Immunology and Infectious Diseases
The research area Immunology and Infectious Diseases is interested in the cellular and molecular biology of immune cells, as well as the mechanisms of disease initiation and chronicity. The identification of novel disease biomarkers and immune-based therapeutic approaches are also the objectives of several studies.
The Immunology and Infectious Disease area is currently comprised of 30 research groups with a total of around 370 members and is chaired by Prof. Dr. Christoph Hess (head of the Immunobiology lab) and Prof. Dr. Gennaro de Libero (head of the Experimental Immunology lab).

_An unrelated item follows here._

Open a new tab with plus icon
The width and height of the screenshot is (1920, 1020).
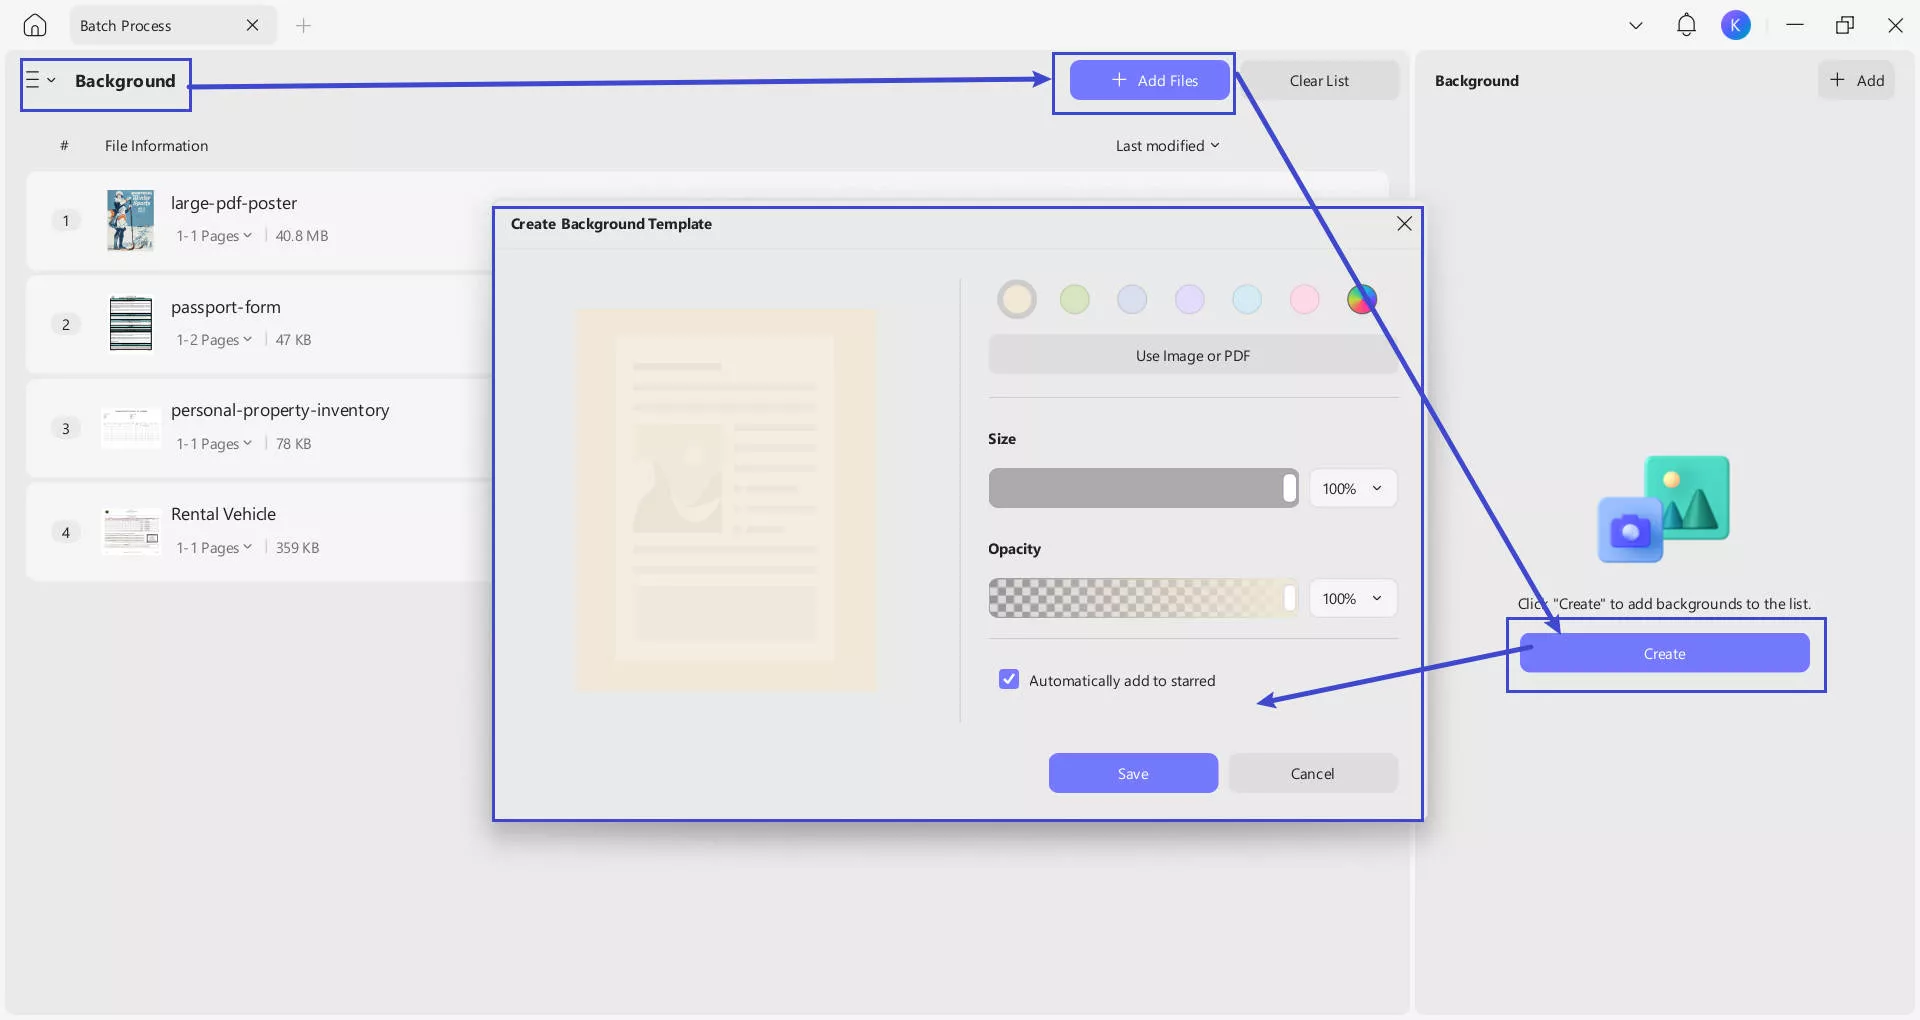coord(304,25)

A significant area of focus revolves around understanding the process by which immune cells acquire distinct effector functions, identifying the drivers behind such functional differentiation, and unraveling the relationship between cellular metabolism within immune cells and its influence on the ultimate immune response outcomes. All of these investigations revolve around the pivotal and overarching theme of immune system regulation and its implications for maintaining homeostasis. Moreover, research efforts are dedicated to deciphering specific molecules that activate the immune response, with a specific emphasis on investigating the immune recognition of lipids and cellular metabolites. These studies have unveiled the capability of the immune system to monitor the metabolic integrity of all cells throughout the body, and gave rise to innovative novel approaches to cancer immunotherapy.
Another fundamental immunological focus of this research area is to decipher the mechanisms by which T lymphocytes mature and are selected in the thymus, alongside the pivotal role of thymic epithelial cells. Alterations in these processes may have implications for autoimmunity as well as for competent immune responses. Furthermore, immunity to bacterial and viral infections is an important general topic. Research conducted at the DBM unveils a diverse array of cell populations with unique molecular and functional signatures that are involved in the local immune response, for example in the lung. An important focus is understanding how lymphocytes respond to persistent viral infections and how, in some cases, anti-viral immunity leads to autoimmunity. A particular emphasis is also placed on comprehending the dynamics underlying responses to vaccines by taking advantage of the influenza vaccination and how vaccine-induced immunity is influenced by previous immune responses.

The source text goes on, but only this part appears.